Bisnis.com, JAKARTA- Pusat Penelitian Kebijakan Ekonomi (PPKE) Fakultas Ekonomi dan Bisnis Universitas Brawijaya (FEB UB) merilis hasil survei terkait “Meneropong Fenomena Stunting dan PTM dalam Bingkai Kebijakan Cukai yang Berkeadilan dan Berkelanjutan”.
Kajian tersebut dilakukan oleh PPKE FEB UB untuk menyikapi pro dan kontra penyebab stunting dan penyakit tidak menular (PTM). Riset berbasis data primer dengan melakukan survei pada 1600 responden masyarakat yang berada di beberapa daerah, yakni NTT, Jawa Timur, Jawa Tengah, DKI Jakarta, Banten, dan Bali.
Hasil kajian menunjukkan bahwa produk hasil tembakau seperti rokok bukanlah faktor utama penyebab stunting dan PTM di Indonesia. Tetapi, faktor pendidikan dan pendapatan yang mendorong terjadinya stunting dan PTM di Indonesia.
Pada stunting, pendapatan juga memiliki pengaruh tidak langsung yang signifikan dalam menurunkan balita stunting melalui sanitasi. Selain itu, pada PTM, pendapatan dan pendidikan memiliki pengaruh tidak langsung yang signifikan dalam menurunkan terjadinya PTM di Indonesia yang masing-masing melalui aktivitas fisik dan pola makan-minum, terutama makanan dan minuman berpemanis.
Direktur PPKE FEB UB Prof. Candra Fajri Ananda mengatakan berdasarkan hasil survei dan analisis yang telah dilakukan dengan menggunakan random forest, faktor dominan penyebab terjadinya PTM di Indonesia adalah pendapatan, makanan dan minuman berpemanis, serta kurangnya konsumsi sayur.
Di sisi lain, berdasarkan analisis menggunakan Structural Equation Modelling (SEM) menunjukkan bahwa pendidikan, pendapatan, dan kepemilikan jaminan kesehatan memiliki berpengaruh signifikan dalam menurunkan terjadinya PTM di Indonesia. Hasil kajian juga menyatakan konsumsi produk hasil tembakau seperti rokok dan lingkungan yang terkontaminasi oleh asap rokok bukan indikator utama penyebab PTM di Indonesia.
Baca Juga
Berbagai kalangan menyikapi hasil kajian tersebut. Anggota Komisi XI DPR RI, Andreas Eddy Susetyo mengatakan DPR sudah memberikan perhatian khusus terhadap kebijakan penanganan stunting.
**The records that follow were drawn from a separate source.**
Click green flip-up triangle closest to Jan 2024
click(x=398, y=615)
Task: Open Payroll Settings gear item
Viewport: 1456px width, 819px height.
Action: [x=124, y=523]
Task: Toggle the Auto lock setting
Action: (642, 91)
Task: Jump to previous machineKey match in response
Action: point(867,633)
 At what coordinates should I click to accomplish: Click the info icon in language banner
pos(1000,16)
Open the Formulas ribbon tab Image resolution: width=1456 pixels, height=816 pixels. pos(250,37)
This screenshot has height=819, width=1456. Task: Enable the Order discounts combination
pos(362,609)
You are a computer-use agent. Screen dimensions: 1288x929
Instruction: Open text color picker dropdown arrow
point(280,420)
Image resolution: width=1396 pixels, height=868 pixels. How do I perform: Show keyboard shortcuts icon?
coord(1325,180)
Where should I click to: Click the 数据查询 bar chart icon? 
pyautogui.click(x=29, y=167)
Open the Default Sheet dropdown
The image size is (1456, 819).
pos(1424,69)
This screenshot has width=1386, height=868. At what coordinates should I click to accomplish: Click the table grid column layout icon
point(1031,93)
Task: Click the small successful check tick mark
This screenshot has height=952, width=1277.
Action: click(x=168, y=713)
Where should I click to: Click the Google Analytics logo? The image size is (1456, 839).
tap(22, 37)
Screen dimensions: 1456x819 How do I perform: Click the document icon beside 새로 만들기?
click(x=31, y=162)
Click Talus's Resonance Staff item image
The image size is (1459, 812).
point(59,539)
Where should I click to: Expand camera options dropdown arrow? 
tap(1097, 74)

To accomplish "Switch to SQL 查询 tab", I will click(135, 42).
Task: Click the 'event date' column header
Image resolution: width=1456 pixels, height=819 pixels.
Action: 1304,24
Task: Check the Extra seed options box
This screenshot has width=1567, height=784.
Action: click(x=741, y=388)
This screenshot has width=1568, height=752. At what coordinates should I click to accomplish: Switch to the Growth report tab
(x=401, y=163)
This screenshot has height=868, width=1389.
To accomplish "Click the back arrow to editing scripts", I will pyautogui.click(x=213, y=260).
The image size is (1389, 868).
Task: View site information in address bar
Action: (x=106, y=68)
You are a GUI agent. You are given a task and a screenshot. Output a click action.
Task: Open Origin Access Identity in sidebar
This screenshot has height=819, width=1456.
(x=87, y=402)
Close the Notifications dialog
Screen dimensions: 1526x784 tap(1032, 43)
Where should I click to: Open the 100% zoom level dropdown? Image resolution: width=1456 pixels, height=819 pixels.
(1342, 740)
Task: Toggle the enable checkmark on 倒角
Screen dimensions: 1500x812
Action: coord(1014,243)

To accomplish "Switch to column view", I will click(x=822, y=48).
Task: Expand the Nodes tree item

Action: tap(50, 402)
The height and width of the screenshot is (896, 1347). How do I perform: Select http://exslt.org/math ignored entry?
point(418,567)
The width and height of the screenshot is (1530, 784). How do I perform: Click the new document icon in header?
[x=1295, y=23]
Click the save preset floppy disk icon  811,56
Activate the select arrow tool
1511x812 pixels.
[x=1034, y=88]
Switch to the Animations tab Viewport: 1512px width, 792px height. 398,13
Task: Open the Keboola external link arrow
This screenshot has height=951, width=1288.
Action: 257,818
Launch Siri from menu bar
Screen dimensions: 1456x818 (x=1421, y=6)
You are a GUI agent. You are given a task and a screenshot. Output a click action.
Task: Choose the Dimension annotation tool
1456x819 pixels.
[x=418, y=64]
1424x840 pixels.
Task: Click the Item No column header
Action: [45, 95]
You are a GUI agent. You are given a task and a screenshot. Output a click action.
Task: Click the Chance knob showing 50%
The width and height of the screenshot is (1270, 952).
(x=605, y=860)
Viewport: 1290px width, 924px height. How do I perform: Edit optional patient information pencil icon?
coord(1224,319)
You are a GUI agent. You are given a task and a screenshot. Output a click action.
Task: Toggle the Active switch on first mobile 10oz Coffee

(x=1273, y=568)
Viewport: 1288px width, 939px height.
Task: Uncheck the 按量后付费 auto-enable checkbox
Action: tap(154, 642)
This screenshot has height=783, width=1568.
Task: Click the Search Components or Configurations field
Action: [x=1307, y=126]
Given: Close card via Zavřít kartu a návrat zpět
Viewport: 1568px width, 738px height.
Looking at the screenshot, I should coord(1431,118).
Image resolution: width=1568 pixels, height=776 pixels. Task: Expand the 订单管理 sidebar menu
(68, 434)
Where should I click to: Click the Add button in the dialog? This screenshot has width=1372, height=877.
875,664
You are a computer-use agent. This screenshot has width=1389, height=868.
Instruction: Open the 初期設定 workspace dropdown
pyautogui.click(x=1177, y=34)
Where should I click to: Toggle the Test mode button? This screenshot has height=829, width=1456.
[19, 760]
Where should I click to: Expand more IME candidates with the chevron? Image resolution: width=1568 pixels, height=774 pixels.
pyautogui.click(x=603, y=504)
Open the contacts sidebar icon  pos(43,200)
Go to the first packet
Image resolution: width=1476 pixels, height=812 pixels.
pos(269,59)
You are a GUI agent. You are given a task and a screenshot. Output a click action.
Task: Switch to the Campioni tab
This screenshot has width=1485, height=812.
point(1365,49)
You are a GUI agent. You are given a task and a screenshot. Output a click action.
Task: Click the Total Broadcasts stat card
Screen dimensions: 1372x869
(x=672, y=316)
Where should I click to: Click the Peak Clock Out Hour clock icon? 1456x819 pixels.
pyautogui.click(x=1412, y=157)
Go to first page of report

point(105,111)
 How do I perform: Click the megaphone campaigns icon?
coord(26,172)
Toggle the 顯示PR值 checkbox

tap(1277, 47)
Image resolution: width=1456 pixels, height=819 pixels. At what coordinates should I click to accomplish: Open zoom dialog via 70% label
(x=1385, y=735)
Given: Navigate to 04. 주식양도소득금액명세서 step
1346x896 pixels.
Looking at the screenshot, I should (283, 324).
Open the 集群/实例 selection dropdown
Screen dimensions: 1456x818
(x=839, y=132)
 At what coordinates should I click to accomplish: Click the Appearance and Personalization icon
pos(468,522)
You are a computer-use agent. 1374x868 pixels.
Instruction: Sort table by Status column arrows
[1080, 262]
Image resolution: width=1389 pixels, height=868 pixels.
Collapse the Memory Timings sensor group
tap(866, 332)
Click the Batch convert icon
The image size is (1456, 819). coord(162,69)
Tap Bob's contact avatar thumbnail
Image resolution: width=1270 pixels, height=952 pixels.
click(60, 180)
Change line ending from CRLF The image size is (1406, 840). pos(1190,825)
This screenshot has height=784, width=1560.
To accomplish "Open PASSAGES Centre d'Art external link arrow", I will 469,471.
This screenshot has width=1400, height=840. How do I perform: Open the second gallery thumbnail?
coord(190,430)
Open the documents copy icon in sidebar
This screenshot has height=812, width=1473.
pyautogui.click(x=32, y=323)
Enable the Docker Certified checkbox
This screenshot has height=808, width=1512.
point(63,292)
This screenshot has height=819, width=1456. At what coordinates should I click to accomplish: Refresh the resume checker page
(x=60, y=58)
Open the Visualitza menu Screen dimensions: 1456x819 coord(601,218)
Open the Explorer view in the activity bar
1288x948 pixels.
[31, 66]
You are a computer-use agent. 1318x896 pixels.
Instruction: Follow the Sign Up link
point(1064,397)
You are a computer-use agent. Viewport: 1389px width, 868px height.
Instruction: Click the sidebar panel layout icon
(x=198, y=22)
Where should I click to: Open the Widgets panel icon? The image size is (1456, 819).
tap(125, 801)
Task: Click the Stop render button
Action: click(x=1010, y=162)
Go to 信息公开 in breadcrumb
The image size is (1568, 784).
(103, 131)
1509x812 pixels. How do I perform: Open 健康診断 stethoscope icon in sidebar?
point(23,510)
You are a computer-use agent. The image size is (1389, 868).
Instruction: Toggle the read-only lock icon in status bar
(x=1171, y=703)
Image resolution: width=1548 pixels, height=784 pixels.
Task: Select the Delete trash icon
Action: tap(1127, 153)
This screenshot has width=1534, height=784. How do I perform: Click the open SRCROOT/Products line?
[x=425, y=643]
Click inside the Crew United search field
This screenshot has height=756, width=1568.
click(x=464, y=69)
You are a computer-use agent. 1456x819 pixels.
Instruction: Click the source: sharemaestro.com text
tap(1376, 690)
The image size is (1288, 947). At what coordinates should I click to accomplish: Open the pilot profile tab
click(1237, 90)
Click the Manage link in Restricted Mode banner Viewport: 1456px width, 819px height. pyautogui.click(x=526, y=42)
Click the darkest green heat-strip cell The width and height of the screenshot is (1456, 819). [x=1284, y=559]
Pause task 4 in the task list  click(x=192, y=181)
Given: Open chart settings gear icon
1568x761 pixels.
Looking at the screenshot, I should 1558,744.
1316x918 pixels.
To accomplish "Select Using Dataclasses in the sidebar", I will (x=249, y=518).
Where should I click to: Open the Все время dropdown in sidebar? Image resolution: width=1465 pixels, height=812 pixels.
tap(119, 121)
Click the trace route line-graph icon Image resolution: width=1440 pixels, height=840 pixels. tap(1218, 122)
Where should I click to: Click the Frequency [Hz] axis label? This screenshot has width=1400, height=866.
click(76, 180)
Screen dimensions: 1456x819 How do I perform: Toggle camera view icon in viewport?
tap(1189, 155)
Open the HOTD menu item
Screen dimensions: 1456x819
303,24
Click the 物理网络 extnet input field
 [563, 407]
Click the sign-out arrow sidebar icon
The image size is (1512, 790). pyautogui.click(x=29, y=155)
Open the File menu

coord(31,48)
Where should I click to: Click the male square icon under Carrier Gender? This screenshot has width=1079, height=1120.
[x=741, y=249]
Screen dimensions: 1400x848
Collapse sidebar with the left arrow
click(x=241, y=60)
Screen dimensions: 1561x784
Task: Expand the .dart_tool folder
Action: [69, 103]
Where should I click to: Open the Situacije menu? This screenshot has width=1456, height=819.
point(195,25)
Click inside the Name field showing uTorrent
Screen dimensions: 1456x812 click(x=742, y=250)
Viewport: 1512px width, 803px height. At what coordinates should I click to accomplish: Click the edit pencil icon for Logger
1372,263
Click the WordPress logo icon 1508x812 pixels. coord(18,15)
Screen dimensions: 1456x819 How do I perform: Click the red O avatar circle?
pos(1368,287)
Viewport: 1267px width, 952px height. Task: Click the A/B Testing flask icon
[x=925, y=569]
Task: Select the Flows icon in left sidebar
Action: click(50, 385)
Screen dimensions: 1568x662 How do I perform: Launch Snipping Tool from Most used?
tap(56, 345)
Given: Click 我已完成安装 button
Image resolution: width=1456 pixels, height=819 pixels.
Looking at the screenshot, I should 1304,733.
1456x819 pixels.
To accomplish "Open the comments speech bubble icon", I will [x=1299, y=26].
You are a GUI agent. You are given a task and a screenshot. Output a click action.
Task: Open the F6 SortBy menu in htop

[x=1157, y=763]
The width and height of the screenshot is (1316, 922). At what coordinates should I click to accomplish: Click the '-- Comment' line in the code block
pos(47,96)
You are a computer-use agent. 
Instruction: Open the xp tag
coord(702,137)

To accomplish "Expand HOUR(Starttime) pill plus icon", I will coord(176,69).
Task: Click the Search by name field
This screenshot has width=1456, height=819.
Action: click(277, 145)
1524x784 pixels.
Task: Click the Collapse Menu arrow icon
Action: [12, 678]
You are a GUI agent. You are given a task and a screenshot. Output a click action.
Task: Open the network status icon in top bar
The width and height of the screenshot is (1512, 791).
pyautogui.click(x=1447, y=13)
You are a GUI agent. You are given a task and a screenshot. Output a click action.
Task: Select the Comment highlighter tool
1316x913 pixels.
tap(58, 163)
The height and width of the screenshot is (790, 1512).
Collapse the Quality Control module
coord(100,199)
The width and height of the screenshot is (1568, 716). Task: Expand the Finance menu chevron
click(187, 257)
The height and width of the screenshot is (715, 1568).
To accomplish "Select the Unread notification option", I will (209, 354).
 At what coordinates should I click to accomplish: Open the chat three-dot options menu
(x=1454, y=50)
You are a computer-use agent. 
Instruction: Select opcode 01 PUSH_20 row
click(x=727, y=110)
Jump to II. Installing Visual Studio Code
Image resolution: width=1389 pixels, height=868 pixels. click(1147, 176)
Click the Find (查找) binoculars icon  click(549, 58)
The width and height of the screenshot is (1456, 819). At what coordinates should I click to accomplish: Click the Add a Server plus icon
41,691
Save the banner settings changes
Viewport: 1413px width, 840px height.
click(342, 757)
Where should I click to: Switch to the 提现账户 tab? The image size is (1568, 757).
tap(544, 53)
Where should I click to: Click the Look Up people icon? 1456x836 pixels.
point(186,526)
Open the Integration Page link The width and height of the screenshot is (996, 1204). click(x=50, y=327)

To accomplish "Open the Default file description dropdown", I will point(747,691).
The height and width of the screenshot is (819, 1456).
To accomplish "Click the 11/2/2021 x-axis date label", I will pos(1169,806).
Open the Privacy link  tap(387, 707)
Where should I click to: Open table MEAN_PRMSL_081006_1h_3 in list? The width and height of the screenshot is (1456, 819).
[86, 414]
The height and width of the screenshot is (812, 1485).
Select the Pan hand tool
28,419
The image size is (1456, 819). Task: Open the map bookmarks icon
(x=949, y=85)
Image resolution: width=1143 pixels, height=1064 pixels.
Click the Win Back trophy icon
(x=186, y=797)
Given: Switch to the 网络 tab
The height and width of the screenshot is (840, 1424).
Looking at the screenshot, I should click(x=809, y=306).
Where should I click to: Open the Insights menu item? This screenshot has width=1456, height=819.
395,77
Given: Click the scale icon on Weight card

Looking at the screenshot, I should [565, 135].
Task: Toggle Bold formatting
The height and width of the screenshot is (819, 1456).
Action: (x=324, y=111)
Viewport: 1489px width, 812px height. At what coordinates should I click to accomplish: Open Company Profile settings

Legislator PDI Perjuangan ini menambahkan dalam RAPBN 2024 sudah dimasukan target penurunan kemiskinan ekstrim dan ada 3 hal pokok yang utama, yakni menjaga inflasi, menurunkan kemiskinan ekstrim maksimal 1%, dan penanganan stunting.
“Penanganan stunting ini menjadi target dan menurut saya ini harus diakselerasi, kami menginginkan penurunan yang cepat dalam penanganan stunting,” ujarnya, dikutip pada Kamis (19/10/2023).
Asisten Deputi Bidang Perekonomian Makro, Perencanaan Pembangunan, dan Pengembangan Iklim Usaha Kemenko Perekonomian, Roby Arya Brata berpendapat tudingan penyebab stunting dikarenakan rokok harus dilihat secara utuh.
“Kalau dikaitkan dengan stunting sebabnya multi faktor, tetapi kita sudah berhasil menurunkan angka stunting meskipun masih jauh dari target. Karena itu, harus ada riset yang tepat dan komprehensif yang dapat mengakomodir semua kepentingan,” kata Roby.
Roby juga menampik anggapan kenaikan cukai akan meningkatkan penerimaan negara. Menurutnya semakin tinggi cukai belum tentu penerimaan negara naik, yang ada malah rokok ilegal yang naik.
Roby mencontohkan, adanya penolakan Rancangan Peraturan Pemerintah (RPP) Zat Adiktif Berupa Produk Tembakau sebagaimana mandat Undang Undang Nomor 17 Tahun 2023 tentang Kesehatan, itu akan mempengaruhi industri rokok. Kata ia, ini bukan sesuatu hal yang mudah, karena itu bagaimana win win solution-nya.